On this basis, then, the Court finds that a "transfer" for purposes of § 547(b) did indeed occur on February 4, 1991 — within 90 days of the debtors' filing date. The Court further finds that the other elements of § 547(b) have been met here. The aforementioned "transfer" was made for the benefit of Lyman on account of an antecedent debt. It was made within 90 days of the filing and was therefore made while the debtor was insolvent.See 11 U.S.C. § 547(f) (West 1992). Finally, the docketing enabled Lyman to receive more than it would have in a chapter 7 liquidation. As noted by the trustee in his reply brief, docketing its judgment gave Lyman a superior status as against other unsecured creditors as to the debtors' property in Williams County, North Dakota. If the "transfer" had not been made, Lyman would have shared equally in any distribution to all unsecured creditors.
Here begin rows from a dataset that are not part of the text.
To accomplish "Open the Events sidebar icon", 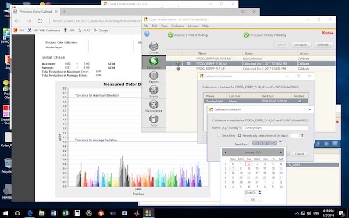I will (x=154, y=91).
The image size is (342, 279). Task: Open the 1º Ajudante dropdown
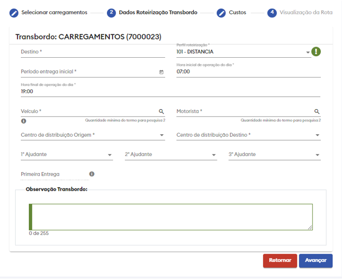pyautogui.click(x=110, y=155)
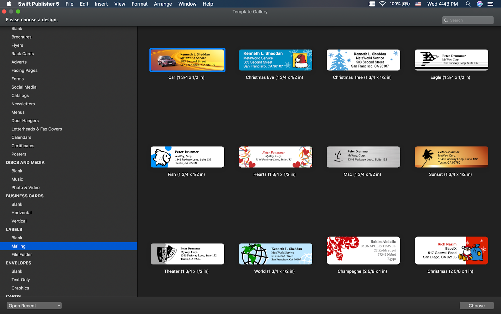
Task: Click the keyboard viewer menu bar icon
Action: pos(372,4)
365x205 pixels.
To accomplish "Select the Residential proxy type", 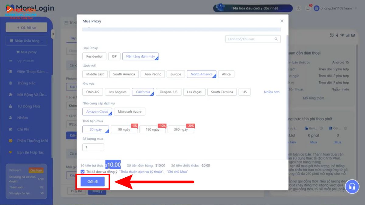I will 94,56.
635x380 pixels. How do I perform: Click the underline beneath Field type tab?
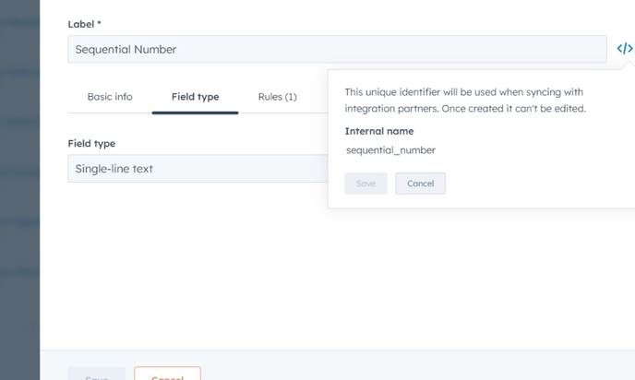click(195, 113)
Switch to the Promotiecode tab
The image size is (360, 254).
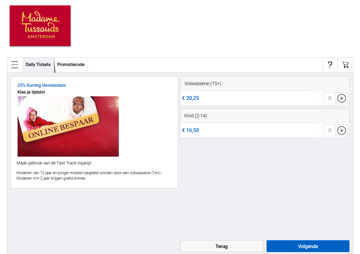click(x=71, y=65)
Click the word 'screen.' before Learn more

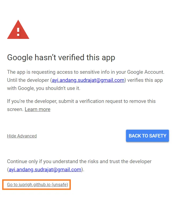click(15, 109)
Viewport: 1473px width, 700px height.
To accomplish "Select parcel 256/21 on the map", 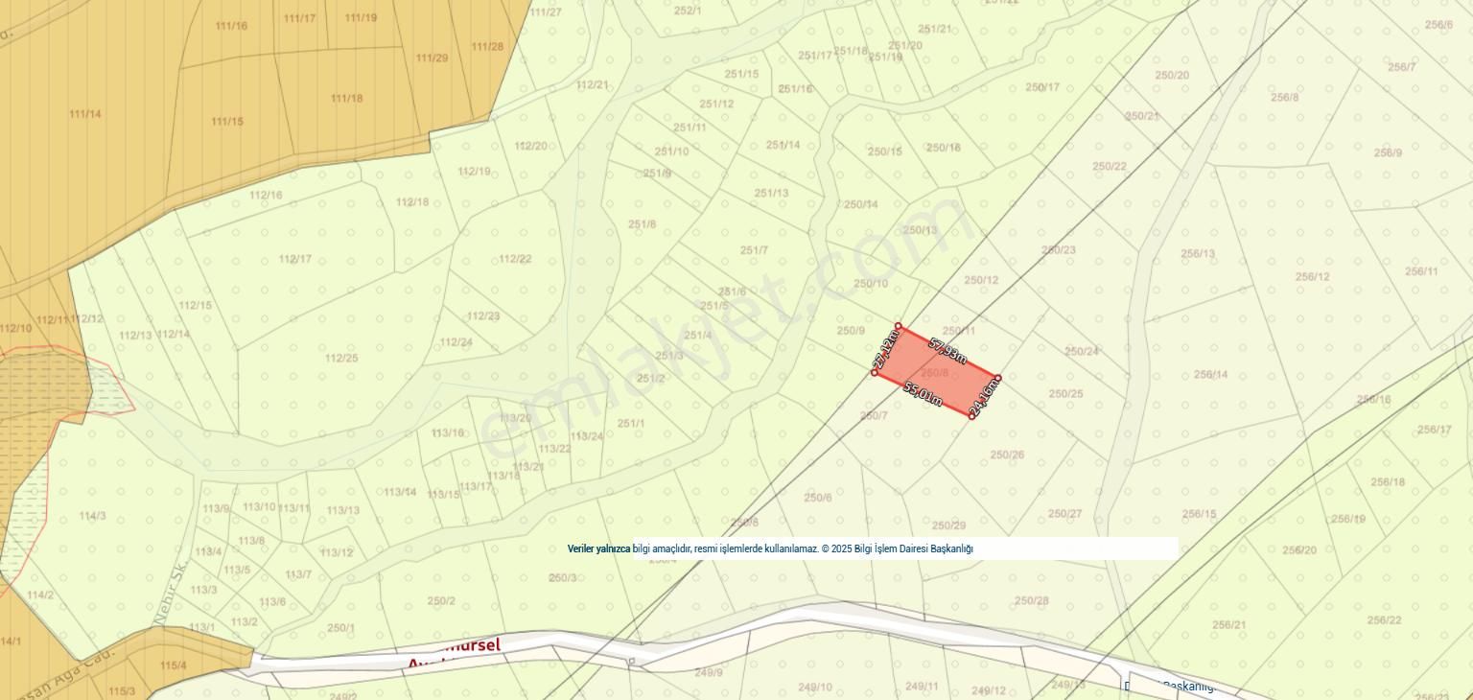I will click(1228, 625).
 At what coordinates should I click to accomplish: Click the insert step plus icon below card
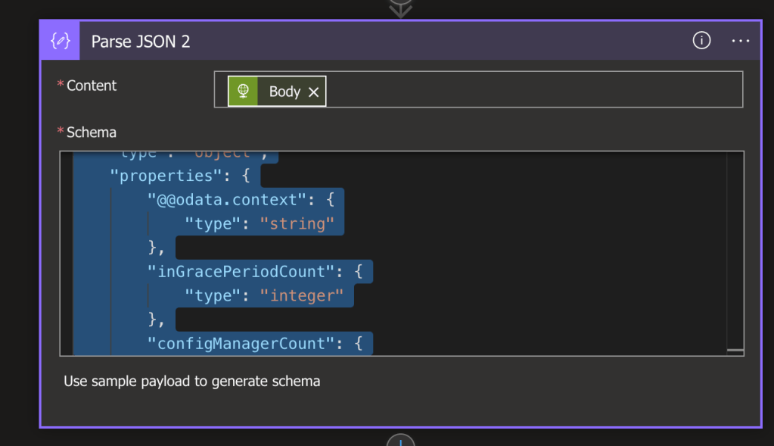coord(401,441)
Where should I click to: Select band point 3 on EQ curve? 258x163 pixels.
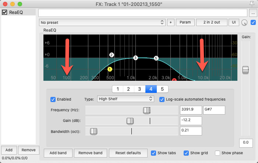135,58
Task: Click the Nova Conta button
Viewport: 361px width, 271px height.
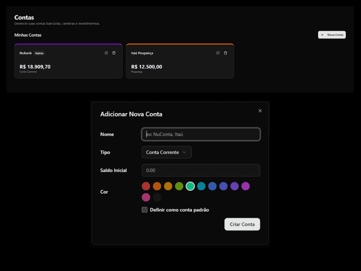Action: click(x=332, y=35)
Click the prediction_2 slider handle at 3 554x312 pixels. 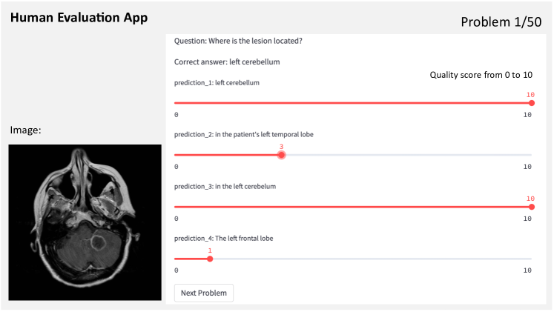pos(281,155)
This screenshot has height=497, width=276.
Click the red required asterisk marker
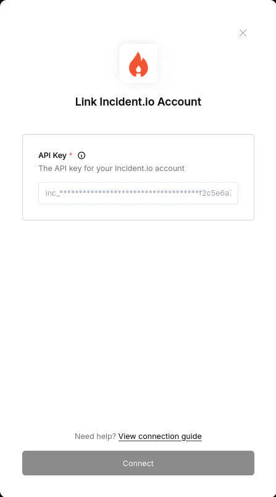coord(70,155)
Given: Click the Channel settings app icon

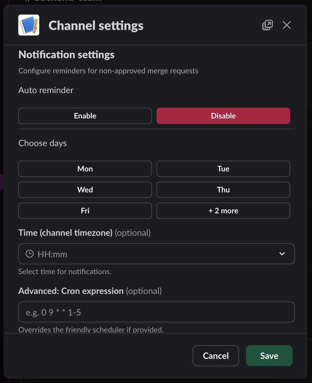Looking at the screenshot, I should click(x=28, y=25).
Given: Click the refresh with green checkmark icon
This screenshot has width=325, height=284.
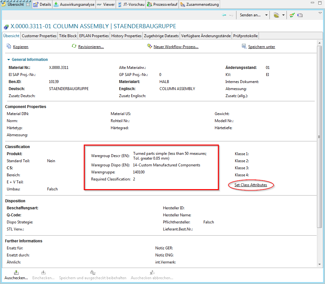Looking at the screenshot, I should point(292,15).
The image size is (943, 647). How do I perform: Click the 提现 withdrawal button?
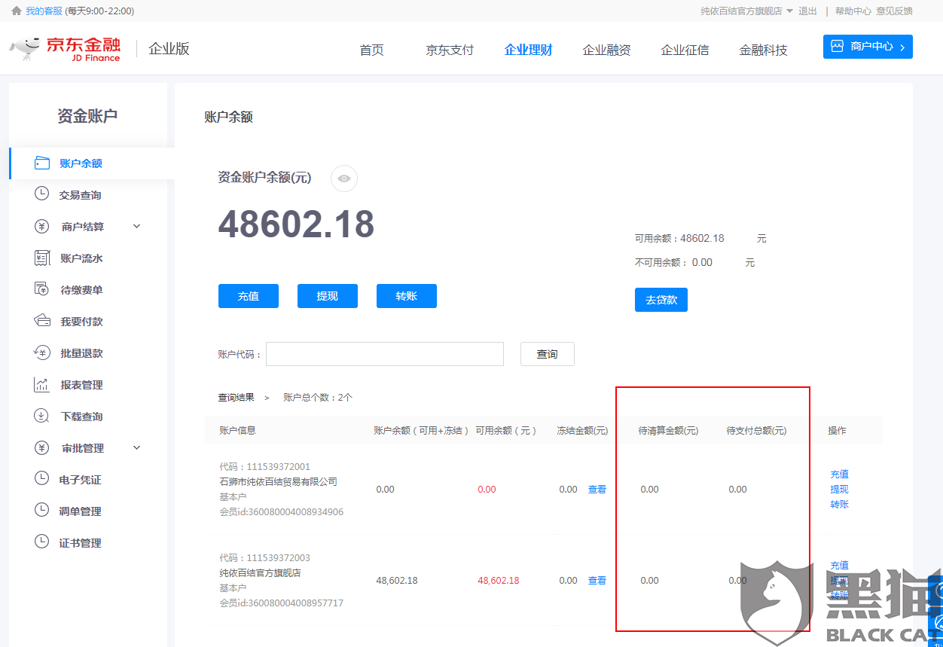point(327,295)
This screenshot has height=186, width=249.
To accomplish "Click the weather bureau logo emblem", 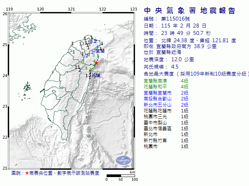I will click(x=125, y=159).
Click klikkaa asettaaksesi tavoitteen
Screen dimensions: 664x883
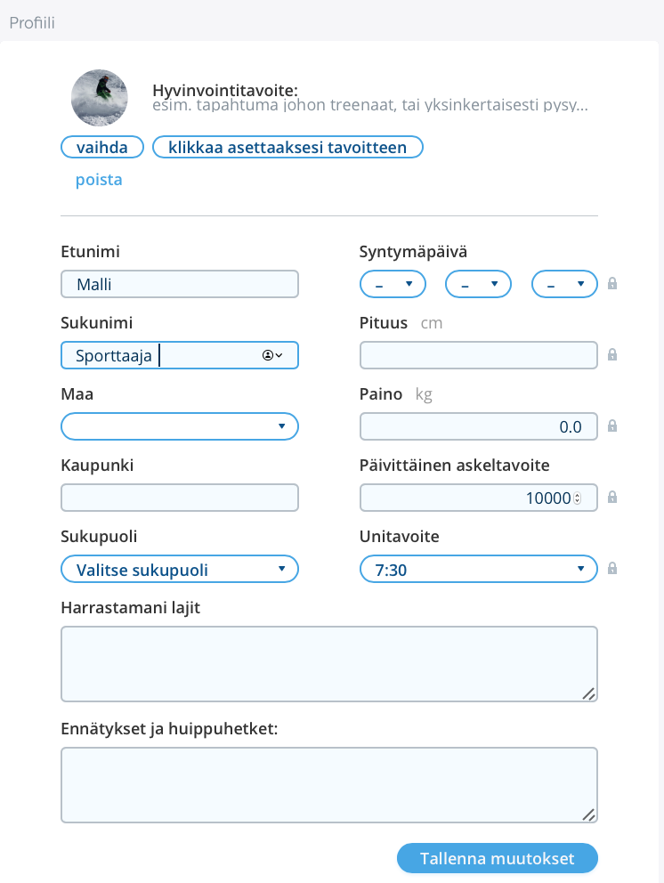[287, 146]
Turning to the second issue, Lyman asserts that the trustee waived his right to challenge its lien when he signed the stipulation on August 6, 1991. The stipulation was between the debtors, Lyman and the trustee and provided that Lyman's lien was avoided only to the extent of the debtors' allowed exemption under 11 U.S.C. § 522. The Court approved this stipulation on August 9, 1991. Lyman cites the Wisconsin law of waiver and argues that it applies in this case.
The Court finds this argument of the defendant to be likewise without merit. The trustee correctly asserts that he did not raise the preference issue at the time of the debtors' motion to avoid Lyman's lien nor was he obligated to do so. The trustee also points out that he objected to the original draft of the stipulation because it specifically provided for payment of Lyman's lien. This language was therefore deleted in the revised order and stipulation. Finally, the trustee notes the practical utility of waiting until property is actually sold before addressing issues such as the one before the Court here. The trustee listed but a few of the many contingencies which can occur and render the sale of property impossible or unprofitable. Given these factors, the Court declines to hold that the trustee implicitly waived his right to challenge Lyman's claim by signing the aforementioned stipulation.
The Court therefore finds that the defendant's docketing of its judgment in North Dakota on February 4, 1991, constituted a "transfer" pursuant to § 547(b). The Court further finds that the other elements of a preference are also present here. Accordingly, the trustee may avoid the lien of Lyman and it will share in any ultimate distribution to unsecured creditors pursuant to the provisions of chapter 7 of the Bankruptcy Code.
This decision shall constitute findings of fact and conclusions of law pursuant to Bankruptcy Rule 7052 and Rule 52 of the Federal Rules of Civil Procedure.